Pour la commission, mandatée par le Conseil de la radiodiffusion et des télécommunications canadiennes (CRTC), mais financée par l’industrie, il s’agissait aussi d’une première année complète de collecte de plaintes pour la télévision. Cette catégorie a été ajoutée lors de l’année précédente.

Bell, championne des plaintes

Bell Canada a enregistré le plus grand nombre de plaintes, soit près de 5900, ce qui représente 30,5 % du total. Rogers Communications représentait 9,5 % des plaintes, avec plus de 1800 plaintes, et Telus se classait troisième avec 8,3 %, ou 1600 plaintes. Le reste des plaintes, soit un peu moins de 10 000, étaient réparties entre des dizaines de marques.

Toutefois, les inquiétudes concernant Telus ont grimpé de 71 %, tandis que celles visant Rogers ont enregistré une augmentation de 26,5 %, et celles de Bell, de 24,2 %.

Telus, établie à Vancouver, a affirmé avoir constaté une augmentation à la suite de la hausse des prix de certains plans hors contrat et a depuis simplifié depuis le libellé de son contrat.

«De nombreux clients nous ont dit qu’ils étaient frustrés par les prix et que le contrat était difficile à comprendre.
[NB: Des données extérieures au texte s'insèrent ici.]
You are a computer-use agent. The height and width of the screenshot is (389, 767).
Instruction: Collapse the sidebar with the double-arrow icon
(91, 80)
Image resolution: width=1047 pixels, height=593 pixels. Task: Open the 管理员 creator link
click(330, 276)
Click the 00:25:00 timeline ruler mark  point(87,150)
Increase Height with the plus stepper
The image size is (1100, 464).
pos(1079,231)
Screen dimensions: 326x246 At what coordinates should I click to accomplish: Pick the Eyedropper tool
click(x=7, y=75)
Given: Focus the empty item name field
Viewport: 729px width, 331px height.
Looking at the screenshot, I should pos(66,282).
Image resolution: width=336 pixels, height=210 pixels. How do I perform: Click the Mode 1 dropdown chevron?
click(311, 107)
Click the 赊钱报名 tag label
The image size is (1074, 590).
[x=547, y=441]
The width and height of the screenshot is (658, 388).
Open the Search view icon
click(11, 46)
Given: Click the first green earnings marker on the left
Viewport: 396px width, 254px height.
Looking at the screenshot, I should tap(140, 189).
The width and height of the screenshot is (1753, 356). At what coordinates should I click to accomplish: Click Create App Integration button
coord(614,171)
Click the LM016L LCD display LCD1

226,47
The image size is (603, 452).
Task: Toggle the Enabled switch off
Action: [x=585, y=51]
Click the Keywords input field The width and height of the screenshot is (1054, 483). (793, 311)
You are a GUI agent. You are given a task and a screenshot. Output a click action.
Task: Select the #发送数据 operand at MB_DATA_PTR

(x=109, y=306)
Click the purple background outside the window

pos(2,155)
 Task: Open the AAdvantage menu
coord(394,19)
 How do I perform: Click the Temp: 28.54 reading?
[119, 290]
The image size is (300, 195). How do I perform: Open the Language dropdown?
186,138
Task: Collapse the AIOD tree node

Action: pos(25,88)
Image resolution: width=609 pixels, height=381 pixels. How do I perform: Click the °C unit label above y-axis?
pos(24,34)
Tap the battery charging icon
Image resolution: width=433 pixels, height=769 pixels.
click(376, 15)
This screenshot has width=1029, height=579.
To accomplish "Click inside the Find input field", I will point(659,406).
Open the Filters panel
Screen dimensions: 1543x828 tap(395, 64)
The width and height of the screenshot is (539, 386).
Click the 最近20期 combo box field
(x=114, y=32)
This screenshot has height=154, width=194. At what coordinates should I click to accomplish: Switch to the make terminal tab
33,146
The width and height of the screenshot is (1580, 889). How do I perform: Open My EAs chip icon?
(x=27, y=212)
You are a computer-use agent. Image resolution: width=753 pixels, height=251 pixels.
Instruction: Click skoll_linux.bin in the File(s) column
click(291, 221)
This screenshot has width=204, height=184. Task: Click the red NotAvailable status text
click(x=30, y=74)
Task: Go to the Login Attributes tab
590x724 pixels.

Ils ont exprimé leur mécontentement. Nous avons accepté leurs commentaires», a expliqué le chef de la clientèle de Telus, Tony Geheran.

Le ratio de plaintes par rapport au nombre total d’abonnés de Bell Canada était bien supérieur à celui de ses deux concurrents les plus près, mais le porte-parole Marc Choma a souligné dans un communiqué que le nombre de plaintes de la société avait diminué pour une quatrième année consécutive.

«Nous avons encore du chemin à parcourir, mais nous avons beaucoup investi dans le service et constatons une amélioration continue», a-t-il affirmé.

Facturation

Le CPRST affirme que les services sans fil sont les principaux secteurs de plainte, suivis des problèmes liés à Internet, tandis que les principaux problèmes évoqués étaient les problèmes de facturation et les différends contractuels.

La commission a précisé que les principales plaintes concernaient la facturation, notamment les clients qui ont été facturés pour des services non fournis, ceux qui ont été facturés après l’annulation du service et ceux qui n’ont pas obtenu les rabais ou promotions promis.

Les plaintes relatives aux contrats incluent les erreurs dans le type de forfait fourni, l’omission de divulguer les informations ou les avis requis, ainsi que les conditions contractuelles et les prix.